Granted, the decree came from Google, which is second perhaps only to Wikipedia in its group-sourced, populist viewpoint of what’s right and what’s wrong. But the bottom line is that the people who, in the past few years, have confused the terms “literally” and “figuratively” have now gotten an unfortunate affirmation.
We’ve all heard it: “I was so embarrassed that I literally died!”
I can’t even say it without imagining an annoying teenage voice, kind of a cross between the Valley girls of my teenage years and the older sister on the animated program “Phineas and Ferb.”

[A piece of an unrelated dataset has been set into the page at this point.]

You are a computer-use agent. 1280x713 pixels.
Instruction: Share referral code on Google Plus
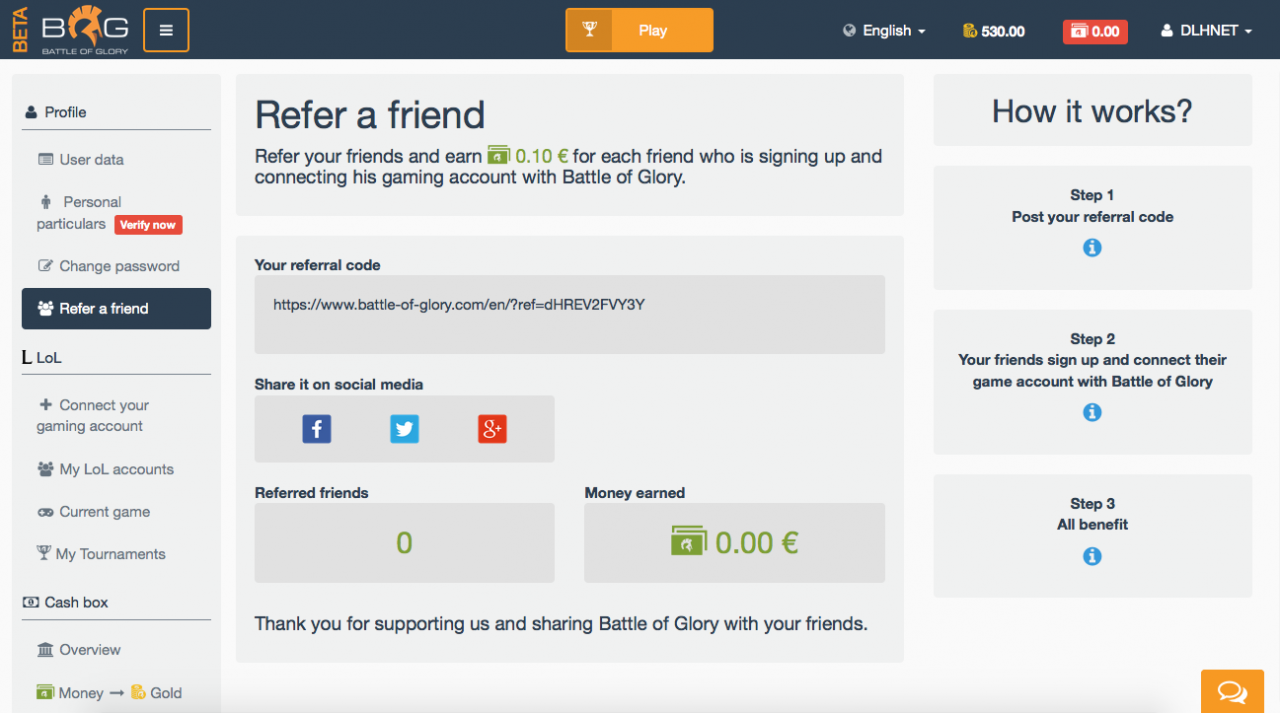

When I hear it, I sometimes point out that, for a dead person, the speaker is still remarkably lively. Usually the response to that involves the rolling of eyes.
But last week, Google announced that there was a new, secondary definition of “literally.” In addition to meaning “in a literal manner of sense; exactly,” it is also now “used to acknowledge that something is not literally true but is used for emphasis or to express strong feeling.”
Yes, you read that right: “literally” also means “not literally.” I guess it’s a little bit like “flammable” and “inflammable” meaning the same thing (except that there are actual etymological reasons that both of those words have the same definition, but I won’t go into that here).
Now, I’ve studied language enough—both in classrooms and in my spare time—to know that English is a living language and, as such, it is constantly changing. The only languages that don’t change are dead languages, like Latin. But it doesn’t mean I have to like it.
That’s what has led so many of us to not understand (or care about) the difference between “your” and “you’re,” or “there,” “their” and “they’re.” Aurally, they sound the same, so for an American public that cares less and less about the written word each year, the variation is negligible at best.
And to be brutally honest, this didn’t start with “literally.” It’s been going on for years. There are almost too many examples of idioms that have been twisted by, for want of a better word, idiots.
How often do we hear someone “could care less” when they really mean they couldn’t care less?
Or think for a moment about “head over heels.” I spend pretty much all of my waking hours head over heels, with my middle somewhere in the middle.
And it’s more obscure, but once upon a time, the word “factoid” referred to something that sounded like a fact and had been repeated so many times it was accepted as truth. These days, it just means it’s a small, trivial or insignificant fact.
These changes have been going on for centuries, in fact. The English of Shakespeare is very different from the English of Stephen King, for example. And I remember from my classes on language history that writer Ambrose Bierce always refused to describe anything as “dilapidated” unless it was made of stone—because the Latin root of the word, “lapis,” referred specifically to stone.
All that is just a roundabout way of saying that I understand that the language is changing, due to a variety of circumstances ranging from the aforementioned focus on the verbal rather than the written to the fact that much of what we do write is in the form of text-speak, where “you” becomes “u,” “before” turns into “b4,” “thanks” miraculously shrinks to “thx” and “OK” saves an entire keystroke by becoming just “K.”
I understand that it’s happening and there’s little I and my language geeks can do about it, but that doesn’t mean I have to like it.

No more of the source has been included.